As time goes on, brands may have internet stars streaming their lives, lives that are in accordance with the brand’s values. By humanizing the brand, they grow appealing to younger generations and create a kind of discourse that blurs the lines between market and social relationship. This phenomenon is in it’s early infancy, but this is the Step 3 (transitioning to Step 4) I’ve been hinting towards. Brand-consumer communication becomes a more social and conversational relationship, integrated within the same platforms as basic social functions. Ultimately, this leaves room for more and more people to become brands themselves. 

When brands hired reps in the past, the brand borrowed that person’s image. That weightloss supplement doesn’t have a persona, the celebrity hawking it does. When brands use young, internet-famous people who don’t really have a career of their own, the brand becomes the image more so than the reverse. Take the Victorias Secret Angels, who are more Angels than they are models. Their tagline is forever related to being an Angel. Today the Angels are one of the few pervasive brand identities. But in the future, we could see popular Snapchat and Instagram accounts having something similar to Angels — people who rep their values, the life their users want to have, all in real-time.

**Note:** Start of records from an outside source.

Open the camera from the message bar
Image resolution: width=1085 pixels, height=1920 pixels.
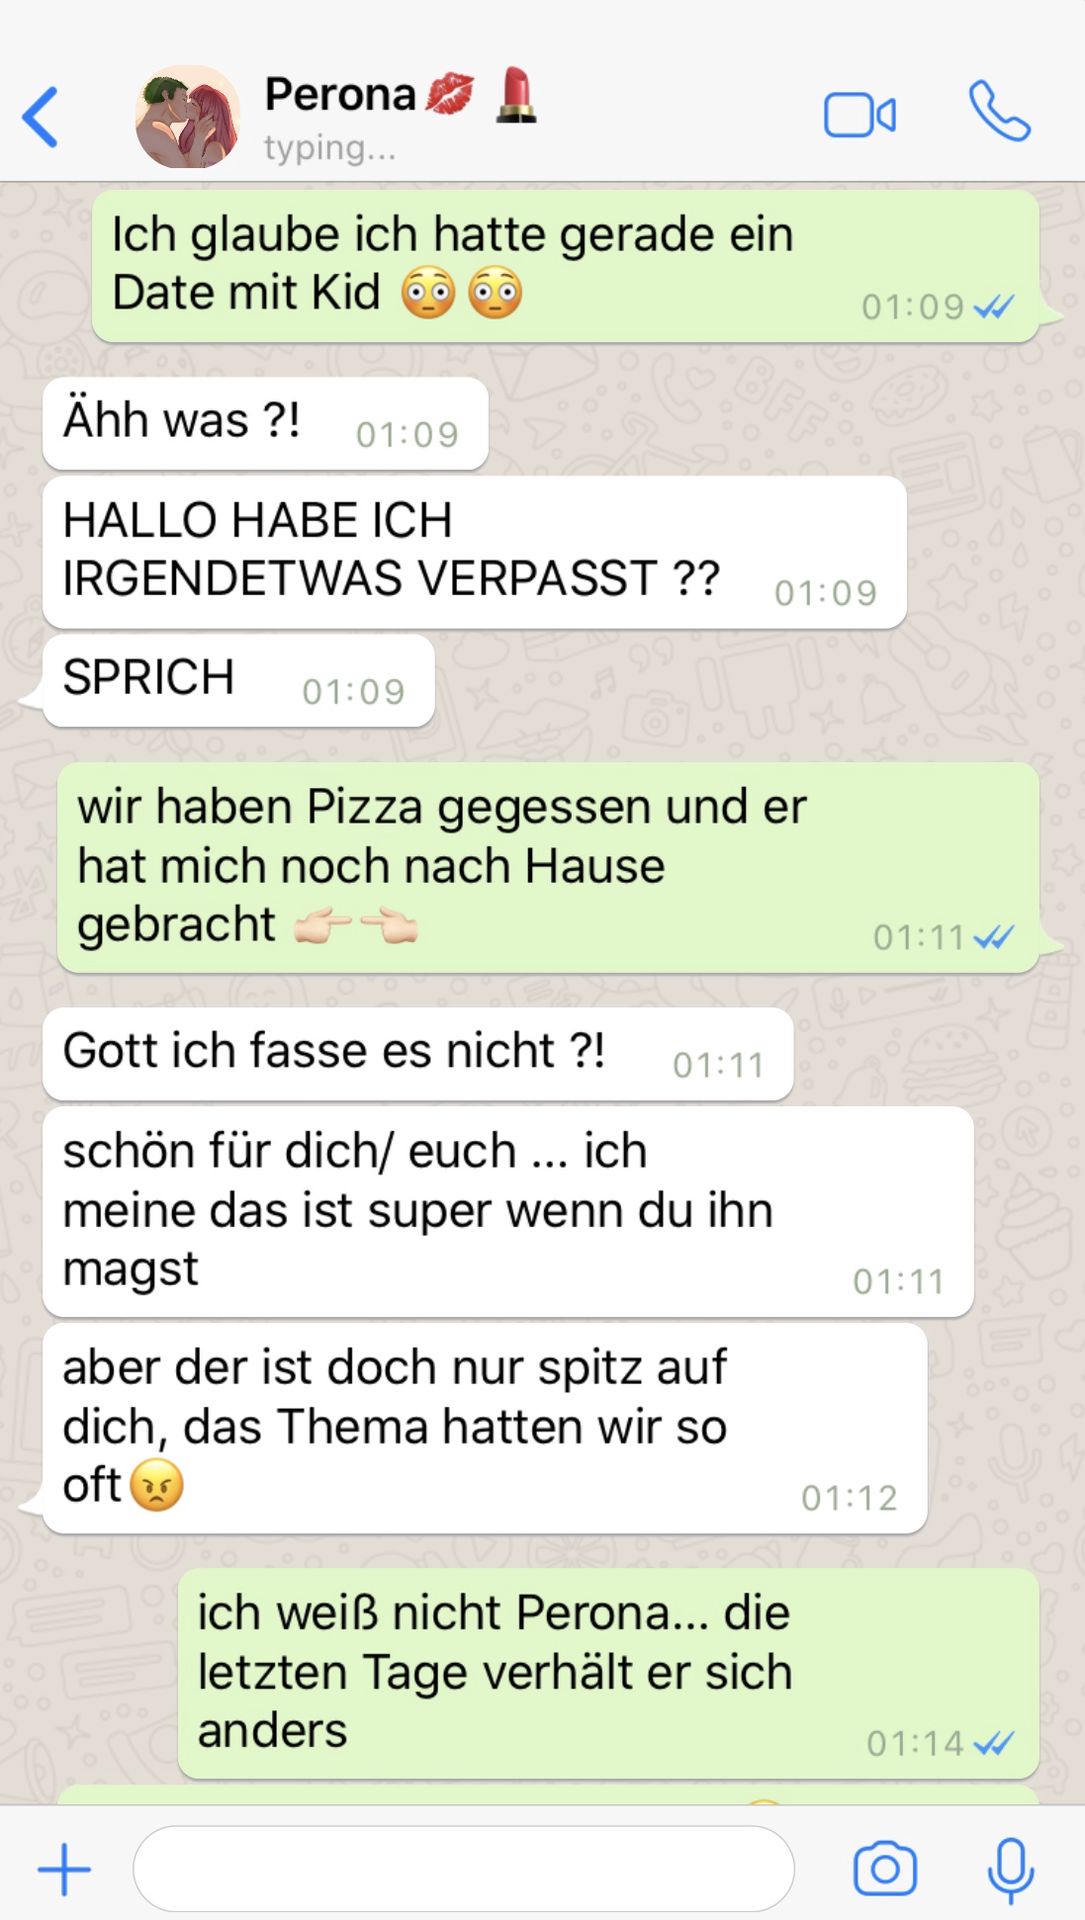(x=885, y=1868)
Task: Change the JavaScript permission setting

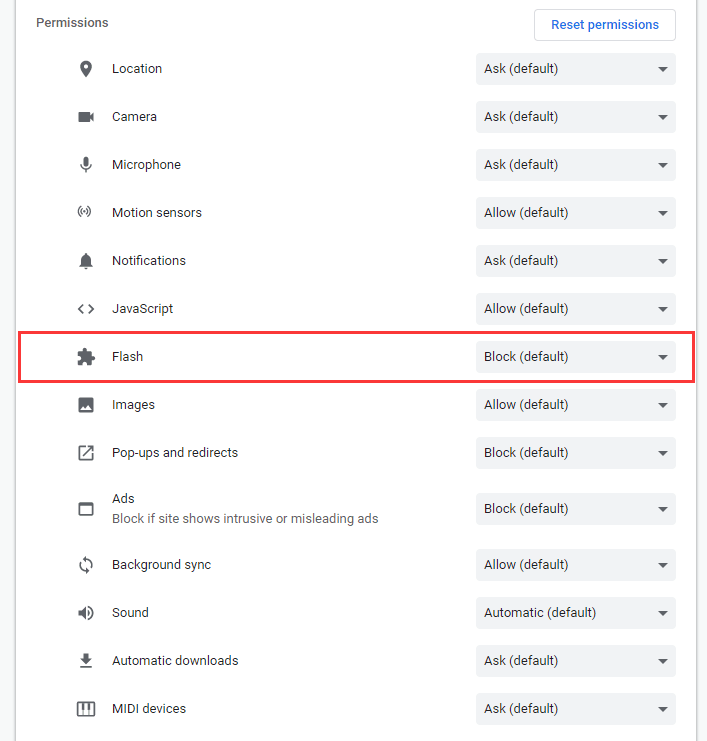Action: pyautogui.click(x=576, y=309)
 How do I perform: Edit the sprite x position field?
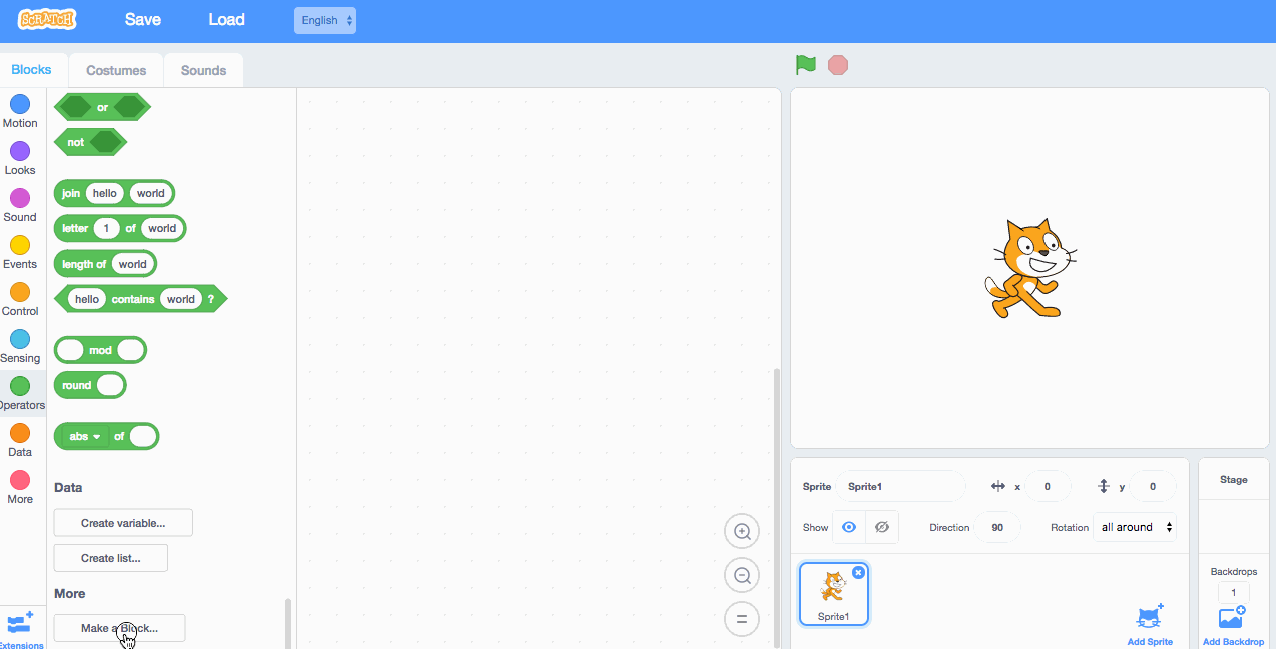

Combine this closeness with the growing ease of Natural Language Processing (NLP), AI abilities, and the wealth of data we generate online, and hyper-targeting becomes possible and affordable. Brands can develop personas tailored specificially to you, a relationship that only exists between the brand and you. We go from Step 3 — intimate brand access, but on a general level — to Step 4. 

Step 4:

Imagine a future in which you can’t tell if someone is a brand or your friend. Imagine a future in which Buzzfeed sends you a Snapchat or message to let you know they have an article they think you’ll like — and they’re ALWAYS right! Imagine a future in which an online clothing brand sends you a message and link: “This reminds me of your style!”

The brand/user relationship trickles down to a 1:1 level. You have a relationship with the brand that is unique to you. They provide marketing, conversation, content, whatever — just for you. There is room for more people to become brands, and also a distinct digital record of you. 

If I’m going to get really dystopian, perhaps there is a central data broker that holds all the information about you. Brands have a general strategy for user interaction, and plug in specific peoples’ information profile to spit out the personalized version. It seems rather inevitable for personal data to become increasingly centralized. Google, Facebook, the cell companies, and data brokers like Acxiom all have huge amounts of personal information. But, the scattered nature of our personal data right now means no one actor has a complete picture (if they ever could). Perhaps each of them will continue to collect more data and carve out their own market segment, but that would mean advertising remains more irrelevant than it needs to be. In order for advertising — the biggest priority for like, everyone ever — to improve in effectiveness, data will need to become centralized. 

Now, I’m not actually positive that people will allow brands to become that close with them. Yet, they don’t realize just how close we are to that vision. 

Regardless, the trend of brands developing social relationships with customers is an unprecedented and significant one. It reminds me of an article I read about tech taking us back to a village lifestyle. It was mainly sharing economy psychobabble, but I see a parallel here. In 1850 you had a social relationship with the owner of the general store, in 2025 you’ll have a social relationship with Revolve Clothing.